→ **What is expected**
Line filter on the word "will": copy each matching line from the entries.
── Record extracts
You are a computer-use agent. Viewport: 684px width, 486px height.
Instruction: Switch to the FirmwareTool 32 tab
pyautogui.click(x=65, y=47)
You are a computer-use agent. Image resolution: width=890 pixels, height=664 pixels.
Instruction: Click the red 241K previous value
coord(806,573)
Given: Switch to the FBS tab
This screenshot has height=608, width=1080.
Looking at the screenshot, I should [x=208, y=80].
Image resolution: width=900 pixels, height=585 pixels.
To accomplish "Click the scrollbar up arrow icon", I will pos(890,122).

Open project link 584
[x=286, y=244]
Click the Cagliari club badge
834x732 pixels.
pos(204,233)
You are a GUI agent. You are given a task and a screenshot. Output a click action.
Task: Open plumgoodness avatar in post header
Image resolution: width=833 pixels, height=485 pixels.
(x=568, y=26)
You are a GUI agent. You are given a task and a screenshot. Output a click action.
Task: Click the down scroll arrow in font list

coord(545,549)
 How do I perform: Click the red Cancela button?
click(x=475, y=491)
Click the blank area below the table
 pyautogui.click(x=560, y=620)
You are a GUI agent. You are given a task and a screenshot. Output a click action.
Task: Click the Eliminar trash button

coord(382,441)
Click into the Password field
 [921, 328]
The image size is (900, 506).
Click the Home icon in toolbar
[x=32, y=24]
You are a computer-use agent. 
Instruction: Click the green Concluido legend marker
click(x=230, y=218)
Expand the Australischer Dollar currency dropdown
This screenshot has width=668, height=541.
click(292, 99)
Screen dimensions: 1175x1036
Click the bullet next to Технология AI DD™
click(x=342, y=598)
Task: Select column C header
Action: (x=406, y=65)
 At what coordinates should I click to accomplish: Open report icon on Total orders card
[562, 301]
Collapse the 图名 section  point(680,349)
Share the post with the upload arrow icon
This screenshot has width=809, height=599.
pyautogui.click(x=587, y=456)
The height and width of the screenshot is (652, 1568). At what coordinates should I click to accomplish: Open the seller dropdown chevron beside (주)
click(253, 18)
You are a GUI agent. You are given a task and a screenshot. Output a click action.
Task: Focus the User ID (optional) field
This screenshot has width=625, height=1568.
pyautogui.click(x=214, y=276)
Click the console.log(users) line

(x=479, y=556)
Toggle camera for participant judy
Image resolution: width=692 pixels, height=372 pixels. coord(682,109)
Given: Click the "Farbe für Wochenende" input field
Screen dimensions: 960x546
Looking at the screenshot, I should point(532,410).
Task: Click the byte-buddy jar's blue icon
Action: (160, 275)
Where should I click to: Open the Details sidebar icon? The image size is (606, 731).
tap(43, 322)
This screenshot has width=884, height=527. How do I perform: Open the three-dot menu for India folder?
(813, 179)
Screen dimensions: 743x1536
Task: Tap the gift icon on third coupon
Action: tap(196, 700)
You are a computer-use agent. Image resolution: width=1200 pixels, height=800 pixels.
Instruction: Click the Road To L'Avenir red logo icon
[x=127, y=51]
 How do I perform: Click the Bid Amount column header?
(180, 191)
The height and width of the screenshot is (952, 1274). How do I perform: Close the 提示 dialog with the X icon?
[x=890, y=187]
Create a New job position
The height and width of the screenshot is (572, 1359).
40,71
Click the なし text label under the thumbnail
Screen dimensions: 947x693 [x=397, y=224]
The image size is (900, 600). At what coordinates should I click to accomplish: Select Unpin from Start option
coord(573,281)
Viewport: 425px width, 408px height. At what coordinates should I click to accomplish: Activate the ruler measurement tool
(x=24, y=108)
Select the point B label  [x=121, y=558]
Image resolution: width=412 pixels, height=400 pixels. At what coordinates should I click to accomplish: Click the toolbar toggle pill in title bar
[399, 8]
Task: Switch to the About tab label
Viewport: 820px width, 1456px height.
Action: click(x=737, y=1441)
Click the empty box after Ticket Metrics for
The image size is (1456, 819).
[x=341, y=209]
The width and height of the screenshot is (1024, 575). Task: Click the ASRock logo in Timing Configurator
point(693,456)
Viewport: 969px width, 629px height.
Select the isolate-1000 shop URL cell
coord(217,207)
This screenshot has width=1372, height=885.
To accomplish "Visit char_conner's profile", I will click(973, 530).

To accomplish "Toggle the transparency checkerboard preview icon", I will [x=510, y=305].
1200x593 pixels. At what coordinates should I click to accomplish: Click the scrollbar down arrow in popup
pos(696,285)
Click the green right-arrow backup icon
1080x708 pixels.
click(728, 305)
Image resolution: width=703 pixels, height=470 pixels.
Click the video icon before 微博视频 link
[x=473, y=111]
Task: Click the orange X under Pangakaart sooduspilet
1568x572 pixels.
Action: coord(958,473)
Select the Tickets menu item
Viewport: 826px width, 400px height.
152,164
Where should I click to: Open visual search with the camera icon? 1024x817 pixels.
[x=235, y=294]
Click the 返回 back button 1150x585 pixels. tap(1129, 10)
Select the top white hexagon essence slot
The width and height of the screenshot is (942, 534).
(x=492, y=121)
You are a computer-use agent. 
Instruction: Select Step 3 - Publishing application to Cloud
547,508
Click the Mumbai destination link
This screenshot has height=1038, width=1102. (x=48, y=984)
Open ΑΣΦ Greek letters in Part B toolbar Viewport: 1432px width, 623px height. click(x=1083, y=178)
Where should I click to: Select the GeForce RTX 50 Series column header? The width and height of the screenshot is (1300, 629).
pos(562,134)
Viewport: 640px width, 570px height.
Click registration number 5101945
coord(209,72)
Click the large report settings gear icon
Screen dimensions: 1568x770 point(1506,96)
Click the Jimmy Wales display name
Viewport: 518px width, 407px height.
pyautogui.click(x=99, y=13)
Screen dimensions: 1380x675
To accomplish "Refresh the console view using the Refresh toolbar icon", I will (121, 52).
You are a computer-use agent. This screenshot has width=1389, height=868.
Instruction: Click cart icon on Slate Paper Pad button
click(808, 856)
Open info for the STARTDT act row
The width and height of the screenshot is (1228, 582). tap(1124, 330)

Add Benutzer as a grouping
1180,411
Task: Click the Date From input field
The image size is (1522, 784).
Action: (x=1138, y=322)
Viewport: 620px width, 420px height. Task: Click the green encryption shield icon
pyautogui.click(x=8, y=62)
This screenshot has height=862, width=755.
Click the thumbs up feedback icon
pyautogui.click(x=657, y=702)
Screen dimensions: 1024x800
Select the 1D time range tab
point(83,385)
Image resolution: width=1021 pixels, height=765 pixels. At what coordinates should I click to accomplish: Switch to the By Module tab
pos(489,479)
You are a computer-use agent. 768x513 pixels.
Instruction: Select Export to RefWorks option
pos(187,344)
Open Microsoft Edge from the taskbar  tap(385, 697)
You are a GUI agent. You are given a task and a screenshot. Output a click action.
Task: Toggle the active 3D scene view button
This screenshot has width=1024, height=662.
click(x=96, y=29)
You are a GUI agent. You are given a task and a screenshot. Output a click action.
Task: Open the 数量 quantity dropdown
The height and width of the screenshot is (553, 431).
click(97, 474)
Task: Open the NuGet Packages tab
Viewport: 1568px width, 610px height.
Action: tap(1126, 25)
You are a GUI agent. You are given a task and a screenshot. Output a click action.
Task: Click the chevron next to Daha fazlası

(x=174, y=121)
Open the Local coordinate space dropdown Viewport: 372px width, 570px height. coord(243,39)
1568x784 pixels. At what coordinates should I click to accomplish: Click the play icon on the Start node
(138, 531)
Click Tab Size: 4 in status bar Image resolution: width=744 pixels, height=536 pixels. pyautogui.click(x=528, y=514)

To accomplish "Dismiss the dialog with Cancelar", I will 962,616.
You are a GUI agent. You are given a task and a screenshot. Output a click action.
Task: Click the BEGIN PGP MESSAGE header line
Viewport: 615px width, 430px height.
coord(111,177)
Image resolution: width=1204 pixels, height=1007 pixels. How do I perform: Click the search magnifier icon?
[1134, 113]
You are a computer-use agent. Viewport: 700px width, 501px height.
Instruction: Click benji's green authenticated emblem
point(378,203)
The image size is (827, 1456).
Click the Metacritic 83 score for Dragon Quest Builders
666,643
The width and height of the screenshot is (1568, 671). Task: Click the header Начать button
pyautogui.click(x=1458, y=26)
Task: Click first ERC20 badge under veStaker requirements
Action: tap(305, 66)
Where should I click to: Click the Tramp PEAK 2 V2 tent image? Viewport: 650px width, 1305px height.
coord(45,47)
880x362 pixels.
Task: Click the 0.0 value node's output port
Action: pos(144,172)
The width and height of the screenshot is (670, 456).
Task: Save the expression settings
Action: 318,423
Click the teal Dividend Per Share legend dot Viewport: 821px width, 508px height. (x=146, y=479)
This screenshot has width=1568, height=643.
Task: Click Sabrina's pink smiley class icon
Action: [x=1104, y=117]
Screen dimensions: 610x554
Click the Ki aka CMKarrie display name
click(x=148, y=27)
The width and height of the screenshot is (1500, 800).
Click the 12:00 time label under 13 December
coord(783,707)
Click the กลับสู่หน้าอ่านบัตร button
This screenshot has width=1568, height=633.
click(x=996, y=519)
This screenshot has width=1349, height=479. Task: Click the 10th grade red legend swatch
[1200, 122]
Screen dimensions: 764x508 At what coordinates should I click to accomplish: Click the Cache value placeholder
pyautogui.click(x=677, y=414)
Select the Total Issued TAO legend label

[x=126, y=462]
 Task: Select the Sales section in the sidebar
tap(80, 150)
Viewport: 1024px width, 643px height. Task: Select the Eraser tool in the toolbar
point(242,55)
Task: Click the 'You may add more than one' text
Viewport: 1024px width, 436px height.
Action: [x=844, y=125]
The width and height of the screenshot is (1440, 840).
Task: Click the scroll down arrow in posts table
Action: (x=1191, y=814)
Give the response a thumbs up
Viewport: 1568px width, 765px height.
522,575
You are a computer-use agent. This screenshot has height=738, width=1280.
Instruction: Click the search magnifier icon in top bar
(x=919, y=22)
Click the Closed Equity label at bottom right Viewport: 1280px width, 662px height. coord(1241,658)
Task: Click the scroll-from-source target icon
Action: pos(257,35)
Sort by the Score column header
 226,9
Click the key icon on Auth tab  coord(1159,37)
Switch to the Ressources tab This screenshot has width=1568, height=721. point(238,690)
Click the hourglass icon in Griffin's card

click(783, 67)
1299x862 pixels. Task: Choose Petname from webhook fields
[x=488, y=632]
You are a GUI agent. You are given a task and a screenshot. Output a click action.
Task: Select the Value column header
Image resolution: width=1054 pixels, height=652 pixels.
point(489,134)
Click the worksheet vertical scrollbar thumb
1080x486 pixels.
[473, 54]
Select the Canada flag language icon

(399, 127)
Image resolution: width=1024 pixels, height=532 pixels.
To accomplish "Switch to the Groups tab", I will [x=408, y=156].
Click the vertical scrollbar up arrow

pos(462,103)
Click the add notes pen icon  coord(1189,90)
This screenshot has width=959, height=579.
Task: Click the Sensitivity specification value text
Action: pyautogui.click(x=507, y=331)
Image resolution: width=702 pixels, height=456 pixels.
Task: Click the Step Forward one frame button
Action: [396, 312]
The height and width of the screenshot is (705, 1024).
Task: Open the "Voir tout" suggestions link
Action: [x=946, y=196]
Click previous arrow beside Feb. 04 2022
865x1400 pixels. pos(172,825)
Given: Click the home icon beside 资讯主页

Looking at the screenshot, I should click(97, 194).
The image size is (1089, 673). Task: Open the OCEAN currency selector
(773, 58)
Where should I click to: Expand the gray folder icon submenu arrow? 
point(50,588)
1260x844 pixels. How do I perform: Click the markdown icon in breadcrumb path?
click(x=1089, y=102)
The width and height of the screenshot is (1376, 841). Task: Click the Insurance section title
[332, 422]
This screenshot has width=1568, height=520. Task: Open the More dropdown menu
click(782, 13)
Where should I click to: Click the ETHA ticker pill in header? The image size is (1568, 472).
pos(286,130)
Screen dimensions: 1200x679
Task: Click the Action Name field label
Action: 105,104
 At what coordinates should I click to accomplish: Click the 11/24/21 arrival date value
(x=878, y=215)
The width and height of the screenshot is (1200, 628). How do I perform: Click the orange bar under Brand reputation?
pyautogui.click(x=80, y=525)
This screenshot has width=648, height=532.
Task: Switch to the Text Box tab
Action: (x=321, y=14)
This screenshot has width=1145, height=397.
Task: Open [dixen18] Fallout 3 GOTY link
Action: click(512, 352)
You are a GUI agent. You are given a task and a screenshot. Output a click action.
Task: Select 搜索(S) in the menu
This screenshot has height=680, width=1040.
────
→ **Task solution**
To accomplish "Click the scrollbar up arrow icon", I will pos(890,122).
To accomplish "Visit char_conner's profile", I will click(973, 530).
To accomplish "Toggle the transparency checkerboard preview icon", I will [x=510, y=305].
To accomplish "Refresh the console view using the Refresh toolbar icon", I will (121, 52).
To accomplish "Dismiss the dialog with Cancelar", I will 962,616.
To accomplish "Switch to the Groups tab", I will [x=408, y=156].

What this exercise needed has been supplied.